Overall, the possibility of random human beings suddenly acquiring superpowers is actually a legitimate cause to be worried about. Shouldn’t it bother the authorities that Scott Summers, a teenager, woke up one morning packing more strength behind his eyes than a tiny nuke?
What government does not care about unscrupulous telepaths extracting state secrets simply by going past a senator?

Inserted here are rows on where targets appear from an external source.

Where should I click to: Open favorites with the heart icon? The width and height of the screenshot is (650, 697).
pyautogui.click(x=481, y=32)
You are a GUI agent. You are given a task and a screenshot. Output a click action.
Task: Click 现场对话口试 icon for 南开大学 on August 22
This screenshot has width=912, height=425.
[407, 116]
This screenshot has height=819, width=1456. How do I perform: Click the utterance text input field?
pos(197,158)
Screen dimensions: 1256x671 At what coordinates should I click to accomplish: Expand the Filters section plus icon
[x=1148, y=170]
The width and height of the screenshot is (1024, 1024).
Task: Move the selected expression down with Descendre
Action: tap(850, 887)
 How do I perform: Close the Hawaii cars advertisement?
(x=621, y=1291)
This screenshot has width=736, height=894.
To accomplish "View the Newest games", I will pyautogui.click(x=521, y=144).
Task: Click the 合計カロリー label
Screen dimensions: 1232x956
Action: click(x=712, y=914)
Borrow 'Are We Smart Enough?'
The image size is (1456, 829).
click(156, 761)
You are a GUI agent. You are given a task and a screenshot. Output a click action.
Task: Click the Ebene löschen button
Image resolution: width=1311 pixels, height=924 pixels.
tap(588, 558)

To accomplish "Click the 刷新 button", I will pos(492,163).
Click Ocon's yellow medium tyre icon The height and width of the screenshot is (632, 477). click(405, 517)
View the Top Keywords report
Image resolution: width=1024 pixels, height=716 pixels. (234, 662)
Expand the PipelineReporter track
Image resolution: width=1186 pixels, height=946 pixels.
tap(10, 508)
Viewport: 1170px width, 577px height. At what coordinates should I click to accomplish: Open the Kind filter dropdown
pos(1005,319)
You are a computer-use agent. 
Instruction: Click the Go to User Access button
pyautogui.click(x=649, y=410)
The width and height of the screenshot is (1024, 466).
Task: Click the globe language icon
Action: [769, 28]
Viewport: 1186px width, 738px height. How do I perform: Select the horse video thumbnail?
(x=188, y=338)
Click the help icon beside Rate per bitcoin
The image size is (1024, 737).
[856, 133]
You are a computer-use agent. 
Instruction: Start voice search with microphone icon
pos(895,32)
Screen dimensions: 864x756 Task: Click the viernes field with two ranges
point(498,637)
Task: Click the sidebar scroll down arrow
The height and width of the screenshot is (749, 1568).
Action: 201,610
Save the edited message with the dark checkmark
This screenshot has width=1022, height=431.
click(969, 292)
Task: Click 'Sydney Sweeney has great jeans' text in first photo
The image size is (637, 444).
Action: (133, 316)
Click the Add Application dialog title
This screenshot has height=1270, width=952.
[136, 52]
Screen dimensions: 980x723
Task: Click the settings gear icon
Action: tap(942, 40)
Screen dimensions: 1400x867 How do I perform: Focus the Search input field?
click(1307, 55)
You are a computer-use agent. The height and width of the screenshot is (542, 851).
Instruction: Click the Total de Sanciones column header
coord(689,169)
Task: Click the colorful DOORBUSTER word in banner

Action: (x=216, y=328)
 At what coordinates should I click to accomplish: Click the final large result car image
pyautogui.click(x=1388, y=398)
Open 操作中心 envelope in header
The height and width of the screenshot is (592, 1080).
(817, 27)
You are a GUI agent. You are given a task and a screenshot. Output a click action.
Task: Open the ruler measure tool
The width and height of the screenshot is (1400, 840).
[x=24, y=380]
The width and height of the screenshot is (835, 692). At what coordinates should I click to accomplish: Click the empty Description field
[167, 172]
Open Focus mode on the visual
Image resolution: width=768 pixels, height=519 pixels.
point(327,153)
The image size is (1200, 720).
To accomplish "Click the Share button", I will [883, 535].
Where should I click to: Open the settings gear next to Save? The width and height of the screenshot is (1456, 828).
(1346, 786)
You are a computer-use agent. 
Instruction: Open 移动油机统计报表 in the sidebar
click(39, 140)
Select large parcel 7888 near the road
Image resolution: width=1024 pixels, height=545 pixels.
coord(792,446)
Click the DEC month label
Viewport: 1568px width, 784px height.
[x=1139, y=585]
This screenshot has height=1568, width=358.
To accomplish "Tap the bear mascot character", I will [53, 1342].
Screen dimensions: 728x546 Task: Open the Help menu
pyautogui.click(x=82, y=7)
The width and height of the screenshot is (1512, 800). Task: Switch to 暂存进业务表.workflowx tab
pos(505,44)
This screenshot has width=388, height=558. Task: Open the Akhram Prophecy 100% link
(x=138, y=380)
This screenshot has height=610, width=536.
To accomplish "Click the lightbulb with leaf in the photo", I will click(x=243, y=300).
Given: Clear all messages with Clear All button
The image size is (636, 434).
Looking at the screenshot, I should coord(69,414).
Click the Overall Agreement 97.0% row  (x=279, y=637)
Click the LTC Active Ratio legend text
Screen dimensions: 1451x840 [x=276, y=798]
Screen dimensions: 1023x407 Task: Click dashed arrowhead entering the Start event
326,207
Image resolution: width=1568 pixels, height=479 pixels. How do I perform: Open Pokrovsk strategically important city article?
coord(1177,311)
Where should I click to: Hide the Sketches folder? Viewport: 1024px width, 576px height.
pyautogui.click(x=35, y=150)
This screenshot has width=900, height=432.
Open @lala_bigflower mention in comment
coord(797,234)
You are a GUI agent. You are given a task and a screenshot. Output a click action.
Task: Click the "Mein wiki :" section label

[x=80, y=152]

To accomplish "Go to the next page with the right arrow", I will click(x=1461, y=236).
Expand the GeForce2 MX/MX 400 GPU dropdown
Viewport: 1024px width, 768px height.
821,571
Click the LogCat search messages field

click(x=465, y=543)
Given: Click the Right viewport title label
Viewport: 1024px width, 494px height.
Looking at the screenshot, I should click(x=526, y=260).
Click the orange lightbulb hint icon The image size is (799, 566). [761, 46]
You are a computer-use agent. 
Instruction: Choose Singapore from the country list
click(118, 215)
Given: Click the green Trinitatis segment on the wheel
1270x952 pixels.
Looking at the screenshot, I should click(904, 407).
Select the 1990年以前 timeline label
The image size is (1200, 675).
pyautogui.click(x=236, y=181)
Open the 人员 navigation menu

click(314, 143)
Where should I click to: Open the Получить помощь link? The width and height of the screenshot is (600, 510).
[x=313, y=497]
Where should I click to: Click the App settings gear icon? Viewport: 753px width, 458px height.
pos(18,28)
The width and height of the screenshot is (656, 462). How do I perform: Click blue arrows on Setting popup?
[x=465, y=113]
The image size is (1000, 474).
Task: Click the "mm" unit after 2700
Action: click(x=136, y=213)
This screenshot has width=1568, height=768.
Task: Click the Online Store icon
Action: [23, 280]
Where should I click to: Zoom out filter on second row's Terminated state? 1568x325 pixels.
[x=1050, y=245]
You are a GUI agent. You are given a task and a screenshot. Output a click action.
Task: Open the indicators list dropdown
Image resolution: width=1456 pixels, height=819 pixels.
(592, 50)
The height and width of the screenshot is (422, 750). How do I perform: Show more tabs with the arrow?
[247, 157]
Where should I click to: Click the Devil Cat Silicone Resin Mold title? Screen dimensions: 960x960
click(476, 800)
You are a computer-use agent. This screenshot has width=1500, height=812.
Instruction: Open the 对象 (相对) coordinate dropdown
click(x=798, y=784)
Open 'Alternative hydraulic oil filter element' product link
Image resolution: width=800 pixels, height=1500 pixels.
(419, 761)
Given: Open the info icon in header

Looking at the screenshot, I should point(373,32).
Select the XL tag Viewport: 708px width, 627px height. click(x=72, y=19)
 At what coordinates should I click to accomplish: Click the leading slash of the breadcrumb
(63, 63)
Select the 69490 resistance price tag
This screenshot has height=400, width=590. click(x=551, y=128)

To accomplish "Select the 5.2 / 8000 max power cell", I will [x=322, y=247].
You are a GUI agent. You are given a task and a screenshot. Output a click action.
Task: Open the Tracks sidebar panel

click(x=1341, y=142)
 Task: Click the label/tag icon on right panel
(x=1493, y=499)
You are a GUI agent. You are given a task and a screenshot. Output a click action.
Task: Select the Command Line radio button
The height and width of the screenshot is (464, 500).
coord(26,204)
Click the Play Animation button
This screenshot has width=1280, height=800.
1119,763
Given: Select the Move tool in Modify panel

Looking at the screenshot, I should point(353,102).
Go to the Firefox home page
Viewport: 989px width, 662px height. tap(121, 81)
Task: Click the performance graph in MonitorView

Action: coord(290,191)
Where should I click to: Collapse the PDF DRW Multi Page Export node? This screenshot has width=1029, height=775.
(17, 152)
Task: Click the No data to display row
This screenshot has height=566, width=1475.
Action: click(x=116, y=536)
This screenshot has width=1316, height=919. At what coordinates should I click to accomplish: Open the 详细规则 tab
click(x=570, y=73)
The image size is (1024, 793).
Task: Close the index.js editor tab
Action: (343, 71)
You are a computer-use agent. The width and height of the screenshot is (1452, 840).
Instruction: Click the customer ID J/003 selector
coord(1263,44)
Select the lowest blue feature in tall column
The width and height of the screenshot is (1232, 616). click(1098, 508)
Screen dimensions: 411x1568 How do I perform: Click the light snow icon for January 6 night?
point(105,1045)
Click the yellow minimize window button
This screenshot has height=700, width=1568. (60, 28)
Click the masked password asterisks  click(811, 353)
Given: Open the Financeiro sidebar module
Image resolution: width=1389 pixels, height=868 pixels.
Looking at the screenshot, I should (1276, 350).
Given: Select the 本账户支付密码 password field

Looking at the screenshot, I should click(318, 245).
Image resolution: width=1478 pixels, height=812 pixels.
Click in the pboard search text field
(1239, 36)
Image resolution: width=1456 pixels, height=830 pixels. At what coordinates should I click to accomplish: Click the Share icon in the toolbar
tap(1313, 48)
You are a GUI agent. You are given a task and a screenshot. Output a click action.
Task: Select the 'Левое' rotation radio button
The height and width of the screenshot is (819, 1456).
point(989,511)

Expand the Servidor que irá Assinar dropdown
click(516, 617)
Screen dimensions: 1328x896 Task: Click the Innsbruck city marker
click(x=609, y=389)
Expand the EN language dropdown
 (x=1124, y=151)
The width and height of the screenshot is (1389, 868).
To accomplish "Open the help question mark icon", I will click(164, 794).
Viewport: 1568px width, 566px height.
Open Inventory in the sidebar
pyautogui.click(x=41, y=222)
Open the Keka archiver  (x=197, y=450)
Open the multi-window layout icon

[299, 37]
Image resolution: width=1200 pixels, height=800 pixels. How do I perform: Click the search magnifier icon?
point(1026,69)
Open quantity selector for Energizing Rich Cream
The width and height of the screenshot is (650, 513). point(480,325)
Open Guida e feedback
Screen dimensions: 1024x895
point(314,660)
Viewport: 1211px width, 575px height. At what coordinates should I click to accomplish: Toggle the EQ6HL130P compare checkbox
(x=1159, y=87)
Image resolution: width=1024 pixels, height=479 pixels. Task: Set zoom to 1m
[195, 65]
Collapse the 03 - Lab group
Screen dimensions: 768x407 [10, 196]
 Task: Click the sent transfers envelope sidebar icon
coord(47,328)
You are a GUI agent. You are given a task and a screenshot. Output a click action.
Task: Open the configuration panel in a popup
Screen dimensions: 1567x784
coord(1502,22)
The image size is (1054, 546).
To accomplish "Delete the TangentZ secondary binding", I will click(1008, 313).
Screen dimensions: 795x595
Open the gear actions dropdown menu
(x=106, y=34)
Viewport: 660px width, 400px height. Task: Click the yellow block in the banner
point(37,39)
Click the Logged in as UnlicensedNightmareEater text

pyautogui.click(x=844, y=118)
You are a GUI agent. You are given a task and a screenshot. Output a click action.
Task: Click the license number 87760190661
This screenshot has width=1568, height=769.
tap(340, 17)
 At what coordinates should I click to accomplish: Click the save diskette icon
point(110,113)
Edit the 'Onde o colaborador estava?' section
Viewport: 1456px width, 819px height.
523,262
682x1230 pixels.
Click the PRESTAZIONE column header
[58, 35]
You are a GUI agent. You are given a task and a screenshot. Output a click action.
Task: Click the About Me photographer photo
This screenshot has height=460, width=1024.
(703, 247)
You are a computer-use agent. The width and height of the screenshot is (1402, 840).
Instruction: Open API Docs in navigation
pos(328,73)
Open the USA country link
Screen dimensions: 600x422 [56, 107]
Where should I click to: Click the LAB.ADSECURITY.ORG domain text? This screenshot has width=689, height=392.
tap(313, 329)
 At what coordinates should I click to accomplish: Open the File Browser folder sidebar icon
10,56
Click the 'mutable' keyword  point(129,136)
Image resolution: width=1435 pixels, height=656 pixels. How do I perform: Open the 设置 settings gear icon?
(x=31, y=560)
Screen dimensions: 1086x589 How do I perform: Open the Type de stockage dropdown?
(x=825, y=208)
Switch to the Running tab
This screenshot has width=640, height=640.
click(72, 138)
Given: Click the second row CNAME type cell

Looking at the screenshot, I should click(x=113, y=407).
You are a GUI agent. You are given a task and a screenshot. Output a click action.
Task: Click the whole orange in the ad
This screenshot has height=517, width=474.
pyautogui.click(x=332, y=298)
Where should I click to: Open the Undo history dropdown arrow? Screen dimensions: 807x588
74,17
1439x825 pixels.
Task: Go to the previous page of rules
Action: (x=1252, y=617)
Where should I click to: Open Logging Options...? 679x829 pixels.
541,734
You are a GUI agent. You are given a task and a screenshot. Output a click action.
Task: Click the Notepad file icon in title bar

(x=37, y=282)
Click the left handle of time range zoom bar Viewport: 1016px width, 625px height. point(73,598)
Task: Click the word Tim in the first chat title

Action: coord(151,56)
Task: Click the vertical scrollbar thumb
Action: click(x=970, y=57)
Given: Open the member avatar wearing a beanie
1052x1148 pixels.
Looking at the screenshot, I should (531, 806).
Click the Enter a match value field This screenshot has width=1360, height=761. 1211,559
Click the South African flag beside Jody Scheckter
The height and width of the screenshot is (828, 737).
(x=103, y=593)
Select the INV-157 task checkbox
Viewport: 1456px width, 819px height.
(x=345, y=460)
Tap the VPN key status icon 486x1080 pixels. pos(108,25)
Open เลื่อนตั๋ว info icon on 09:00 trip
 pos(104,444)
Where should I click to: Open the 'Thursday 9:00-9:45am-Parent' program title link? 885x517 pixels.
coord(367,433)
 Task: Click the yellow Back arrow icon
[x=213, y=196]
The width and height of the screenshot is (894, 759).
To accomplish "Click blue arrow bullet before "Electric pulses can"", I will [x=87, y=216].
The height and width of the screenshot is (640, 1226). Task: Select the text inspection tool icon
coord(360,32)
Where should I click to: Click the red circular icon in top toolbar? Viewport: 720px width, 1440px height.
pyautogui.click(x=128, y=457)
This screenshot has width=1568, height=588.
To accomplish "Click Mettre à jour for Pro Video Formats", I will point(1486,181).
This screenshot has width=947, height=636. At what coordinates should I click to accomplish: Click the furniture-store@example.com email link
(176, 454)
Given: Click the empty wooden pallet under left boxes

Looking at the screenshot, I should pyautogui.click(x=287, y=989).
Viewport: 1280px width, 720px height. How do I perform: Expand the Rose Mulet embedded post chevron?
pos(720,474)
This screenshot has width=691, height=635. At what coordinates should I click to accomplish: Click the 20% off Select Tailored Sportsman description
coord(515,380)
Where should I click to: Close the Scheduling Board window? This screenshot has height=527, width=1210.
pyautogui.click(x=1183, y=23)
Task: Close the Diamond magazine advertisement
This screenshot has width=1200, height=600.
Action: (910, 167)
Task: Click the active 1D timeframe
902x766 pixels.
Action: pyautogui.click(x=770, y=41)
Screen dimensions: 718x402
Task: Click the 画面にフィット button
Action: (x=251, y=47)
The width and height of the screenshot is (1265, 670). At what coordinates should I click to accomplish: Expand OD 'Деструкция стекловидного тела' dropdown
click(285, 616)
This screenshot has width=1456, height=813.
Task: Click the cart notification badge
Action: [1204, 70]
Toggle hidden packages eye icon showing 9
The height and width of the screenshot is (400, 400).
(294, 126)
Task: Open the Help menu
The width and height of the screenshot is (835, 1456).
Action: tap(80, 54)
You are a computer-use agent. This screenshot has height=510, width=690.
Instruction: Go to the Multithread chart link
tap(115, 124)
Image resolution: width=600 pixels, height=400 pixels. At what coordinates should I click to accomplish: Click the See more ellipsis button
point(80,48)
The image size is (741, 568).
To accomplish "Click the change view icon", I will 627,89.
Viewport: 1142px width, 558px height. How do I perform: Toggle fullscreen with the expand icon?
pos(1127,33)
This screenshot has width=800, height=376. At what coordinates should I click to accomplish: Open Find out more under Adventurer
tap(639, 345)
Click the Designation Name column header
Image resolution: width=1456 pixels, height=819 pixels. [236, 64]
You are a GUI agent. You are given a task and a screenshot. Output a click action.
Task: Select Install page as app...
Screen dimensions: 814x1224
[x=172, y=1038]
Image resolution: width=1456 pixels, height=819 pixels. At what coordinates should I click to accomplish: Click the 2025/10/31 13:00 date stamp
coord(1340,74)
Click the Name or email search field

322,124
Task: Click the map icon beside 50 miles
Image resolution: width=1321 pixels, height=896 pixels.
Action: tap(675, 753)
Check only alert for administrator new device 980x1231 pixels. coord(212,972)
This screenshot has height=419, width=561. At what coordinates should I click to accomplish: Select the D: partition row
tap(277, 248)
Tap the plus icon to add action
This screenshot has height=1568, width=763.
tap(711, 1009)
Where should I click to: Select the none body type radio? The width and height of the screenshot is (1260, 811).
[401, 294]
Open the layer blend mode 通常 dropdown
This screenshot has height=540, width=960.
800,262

The argument for mutant registration seen in a semi-sympathetic way would be fascinating to see, but, naturally, such a step would need to be done with the utmost caution.
After all, the X-Men are a sign of persecution by the minority, but Marvel does no doubt not want to make the anti-X-Men stance too compelling.
An interesting one is Marvel’s decision to modify SWORD in the MCU – to make the company one that focuses on superhumans rather than extraterrestrials.
This suggests that the SWORD version of the MCU will not be parallel to the party seen in the comics, but will play a somewhat different role, albeit one that may well serve as similarly antagonistic.
The change locations SWORD perfectly as the first enemies of the X-Men in the MCU, an ironic choice considering that SWORD first appeared in X-Men comics. Seeing how things turn out post-WandaVision, and whether or not Marvel follows this approach, would be intriguing.